The threat of the virus is finally winding down in most developed countries as mass vaccination campaigns have been implemented. However, the pandemic has left many aftershocks in its wake.
Many businesses are facing challenges, even as consumer demand is beginning to pick up. The growing demand for many services is part of the challenge for many companies. Many companies like Luxury flooring, a wooden flooring company, are making changes to prepare for these new challenges in a post-pandemic economy.
As a business owner, you need to be aware of the seismic shifts in consumer buying behavior due to the resolution of the pandemic—some of the issues that need to be taken into consideration are listed below.
Employees shortages continue to be a problem as the economy rebounds
Many employees are still hesitant to return to the workforce. Economists, business owners and various political interests have all suggested multiple reasons for this. The most popular theories were that employees were not returning to work because wages weren’t high enough, people preferred the extended unemployment benefits over working or didn’t have access to affordable childcare.
None of these reasons turned out to be accurate, at least according to the findings of a study from SHRM. The study found that the most significant reason employers are having trouble finding workers is that employees aren’t getting replies to job applications that they have already sent. The second biggest reason is that people are still concerned about contracting COVID-19.
Employers need to consider changing their approach to employee acquisition and retention.

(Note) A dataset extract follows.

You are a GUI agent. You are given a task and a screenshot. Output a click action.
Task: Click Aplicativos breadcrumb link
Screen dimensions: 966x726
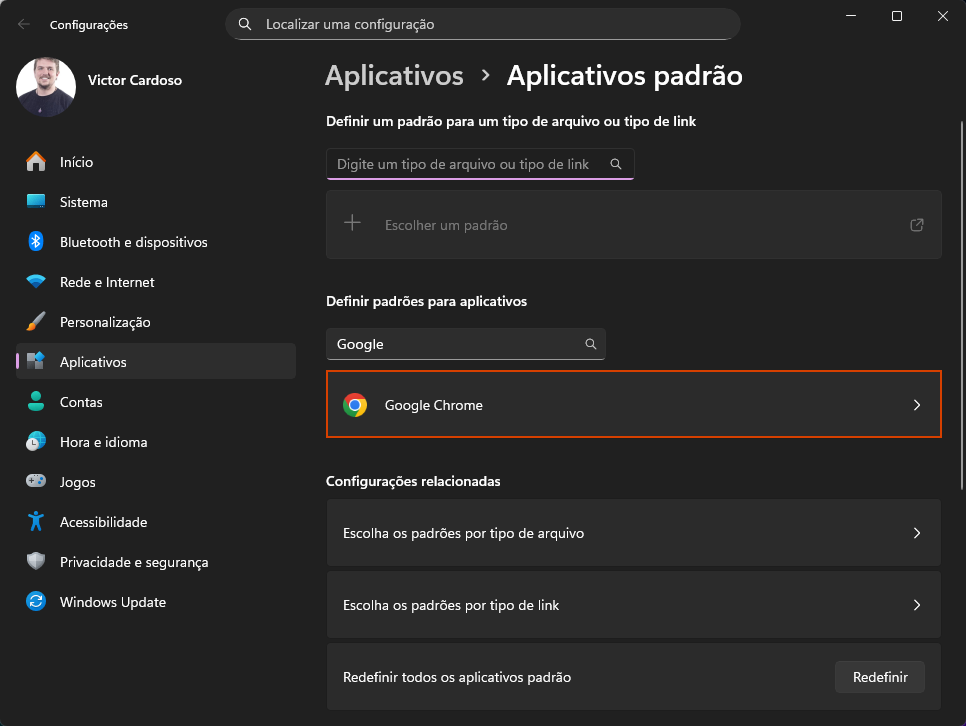(x=394, y=76)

The study shows that employers will need to provide safety controls to minimize the spread of the virus. This includes helping employees continue to social distance as much as possible and giving PPE equipment to reduce the spread of the virus. They might also want to continue with mask mandates, even if vaccination rates are high in their area.
Of course, they must also be more proactive about processing job applications. Forty-two percent of employees stated that not hearing responses was why they were still out of work. This suggests that many employers are responsible for their workers shortages.
Many employees have moved from major cities
Around 15.9 million people moved during the first six months of the pandemic. Some people moved temporarily, but a large number of people left permanently.
The shift is mainly from large cities to smaller suburban and rural communities. The number of relocations from major cities to midsize and small metropolitan communities increased by 23%.
This means that businesses operating in smaller communities can’t rely on historical market data because it doesn’t account for the larger population due to relocations. Communities that have grown due to relocations from larger cities need to account for this change.
These businesses need to go beyond just scaling demand due to population changes. They must also consider the demographic differences and buyer preferences. Companies that offer products and services that appeal to recent transplants from the largest cities might have a larger competitive advantage.
Consumer demand will not grow uniformly across age and income profiles
The average consumer is experiencing at least a modest improvement in their economic circumstances due to the pandemic coming to an end. However, those changes are going to be felt differently across different demographics.
For example, a study by McKinsey showed that higher-earning young adults are among those that are expected to see the most significant economic rebound as the pandemic comes to an end. On the other hand, higher-earning older adults are expected to see the biggest decline because they are among those most likely to retire during the pandemic.
Companies need to be mindful of their target demographics. They will need to forecast demand across different customer segments accurately.